I mean, my comments stem from my understanding of how things work in more traditional software engineering environments, but for specialty software like PsychoPy the needs and practices may be different. Nonetheless I believe observing the traditional practices may be beneficial to this project as well.

  1. If PsychoJS needs to be tied to PsychoPy and pip version pinning isn’t sufficient I feel that means the versioning system in PsychoPy needs to be re-evaluated. Major version numbers should only be increased for major changes that break backwards compatibility, minor version numbers introduce new features that are backwards compatible, and patch numbers are bug fixes, or something along those lines. (http://semver.org/) I’m not sure how PsychoPy currently does versioning, but perhaps this could be a good idea?

    Regarding baking one into the other this can be achieved with an appropriate build system or using git submodules. At the very least, the API shouldn’t change in such a backwards-incompatible way so as to break old versions of either library outside of a major revision.

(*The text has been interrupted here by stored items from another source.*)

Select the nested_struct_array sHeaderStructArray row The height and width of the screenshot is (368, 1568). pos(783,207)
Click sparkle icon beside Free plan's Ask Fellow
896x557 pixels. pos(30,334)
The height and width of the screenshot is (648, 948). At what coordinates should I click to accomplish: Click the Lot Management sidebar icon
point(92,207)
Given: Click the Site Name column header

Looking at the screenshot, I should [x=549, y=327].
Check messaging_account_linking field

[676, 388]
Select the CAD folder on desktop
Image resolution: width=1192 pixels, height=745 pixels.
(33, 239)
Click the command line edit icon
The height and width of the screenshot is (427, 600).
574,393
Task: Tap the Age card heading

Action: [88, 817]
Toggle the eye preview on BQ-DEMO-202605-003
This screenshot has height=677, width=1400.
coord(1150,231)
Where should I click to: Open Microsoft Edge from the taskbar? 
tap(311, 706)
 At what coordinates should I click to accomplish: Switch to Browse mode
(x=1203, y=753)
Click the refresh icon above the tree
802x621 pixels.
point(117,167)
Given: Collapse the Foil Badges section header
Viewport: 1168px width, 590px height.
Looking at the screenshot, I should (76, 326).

  2. Ideally this should be an end goal and structuring the project to make it easier to achieve would be a good idea in my book, but I defer to your judgement.

  3. The idea behind this is to have the repositories be conceptually related to only one independent project. Therefore when you look through the commits, issues, and PRs, they are only referring to things with one project, not two different ones. It makes it easier to reason about the code and how it changes over time.

Yes, PsychoPy has used semantic versioning exactly as you describe for about a decade :wink: (see http://www.psychopy.org/changelog.html)

The more I think about it using pip for PsychoJS as a separate module makes no sense at all. PsychoJS contains no python code so it would be crazy to include it as a Python module just so that PsychoPy had access.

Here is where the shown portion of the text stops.